> **PAGE EXCERPT**
How DeepSeek Did It: Researchers describe training methods and hardware choices for DeepSeek’s V3 and R1 models
DeepSeek made headlines late last year, when it built a state-of-the-art, open-weights large language model at a cost far lower than usual. The upstart developer shared new details about its method.
What’s new: Chenggang Zhao and colleagues at DeepSeek described software and hardware choices that reduced memory and processing requirements while building their groundbreaking mixture-of-experts models DeepSeek-R1 and DeepSeek-V3.
Mixture of experts (MoE) basics: The MoE architecture uses different subsets of a model’s parameters to process different inputs. Each MoE layer contains a group of neural networks, or experts, preceded by a routing module that learns to choose which one(s) to use based on the training example. In this way, different experts learn to specialize in different types of input.
How it works: The authors trained DeepSeek-R1 and DeepSeek-V3 using a cluster of 2,048 Nvidia H800 GPUs composed of nodes that contained 8 GPUs each. MoE requires less memory than dense architectures, since a given input activates only a portion of a model’s parameters. This enabled the authors to train DeepSeek-V3 on 250 GFLOPs per token, while Qwen 2.5 72B required 394 GFLOPs per token and Llama 3.1 405B required 2,448 GFLOPs per token.
- The authors built a mixed-precision training algorithm to reduce the memory requirements of training MoE models. They used FP8 (8-bit) numbers to perform computations including linear transformations and 16- or 32-bit precision to perform others such as computing embeddings. (They say DeepSeek-V3 was the first open LLM to have been trained using FP8.)

> **BRIEF 1**
According to the article on DeepSeek's training methods, why does the mixture-of-experts architecture need less memory than dense architectures?
> **BRIEF 2**
Translate this sentence from the article on DeepSeek's training methods into Spanish: "The MoE architecture uses different subsets of a model’s parameters to process different inputs."
> **BRIEF 3**
In the article on DeepSeek's training methods, copy the passage from "Mixture of experts" to "types of input." word for word.

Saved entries
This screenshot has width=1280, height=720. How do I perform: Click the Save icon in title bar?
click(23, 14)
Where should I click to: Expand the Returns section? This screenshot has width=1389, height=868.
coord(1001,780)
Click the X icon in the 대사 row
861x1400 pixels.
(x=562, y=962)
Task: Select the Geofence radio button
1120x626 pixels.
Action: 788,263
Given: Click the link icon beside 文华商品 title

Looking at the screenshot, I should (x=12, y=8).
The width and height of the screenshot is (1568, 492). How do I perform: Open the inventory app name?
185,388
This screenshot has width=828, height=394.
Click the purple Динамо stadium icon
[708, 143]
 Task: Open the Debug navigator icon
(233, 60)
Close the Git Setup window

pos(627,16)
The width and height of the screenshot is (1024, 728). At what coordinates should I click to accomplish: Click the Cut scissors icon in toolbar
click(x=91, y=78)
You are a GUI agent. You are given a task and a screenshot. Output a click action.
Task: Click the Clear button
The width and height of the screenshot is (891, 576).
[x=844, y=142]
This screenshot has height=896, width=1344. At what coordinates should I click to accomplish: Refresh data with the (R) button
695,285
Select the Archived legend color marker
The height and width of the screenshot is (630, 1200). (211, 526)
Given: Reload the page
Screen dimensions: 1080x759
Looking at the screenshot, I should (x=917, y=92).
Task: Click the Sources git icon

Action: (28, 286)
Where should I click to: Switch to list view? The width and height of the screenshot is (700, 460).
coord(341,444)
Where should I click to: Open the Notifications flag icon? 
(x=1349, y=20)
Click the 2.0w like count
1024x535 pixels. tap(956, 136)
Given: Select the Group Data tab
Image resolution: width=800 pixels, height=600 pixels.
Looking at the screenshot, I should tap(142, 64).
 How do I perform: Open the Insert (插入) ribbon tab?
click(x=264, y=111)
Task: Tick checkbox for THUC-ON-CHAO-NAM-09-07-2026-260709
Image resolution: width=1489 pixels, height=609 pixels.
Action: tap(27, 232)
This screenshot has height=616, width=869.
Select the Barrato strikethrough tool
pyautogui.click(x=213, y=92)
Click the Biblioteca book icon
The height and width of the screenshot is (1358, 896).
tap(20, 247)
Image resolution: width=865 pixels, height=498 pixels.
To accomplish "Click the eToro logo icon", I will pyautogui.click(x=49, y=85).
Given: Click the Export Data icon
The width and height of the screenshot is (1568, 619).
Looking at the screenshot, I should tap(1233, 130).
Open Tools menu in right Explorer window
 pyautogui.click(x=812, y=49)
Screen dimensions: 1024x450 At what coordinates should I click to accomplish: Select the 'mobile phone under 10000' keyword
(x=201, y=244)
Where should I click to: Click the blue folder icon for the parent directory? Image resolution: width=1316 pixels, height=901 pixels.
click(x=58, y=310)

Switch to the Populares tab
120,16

> **OUTPUT 1**
A given input activates only a portion of the model's parameters, so less memory is needed than in a dense architecture.

> **OUTPUT 2**
La arquitectura MoE utiliza diferentes subconjuntos de los parámetros de un modelo para procesar diferentes entradas.

> **OUTPUT 3**
Mixture of experts (MoE) basics: The MoE architecture uses different subsets of a model’s parameters to process different inputs. Each MoE layer contains a group of neural networks, or experts, preceded by a routing module that learns to choose which one(s) to use based on the training example. In this way, different experts learn to specialize in different types of input.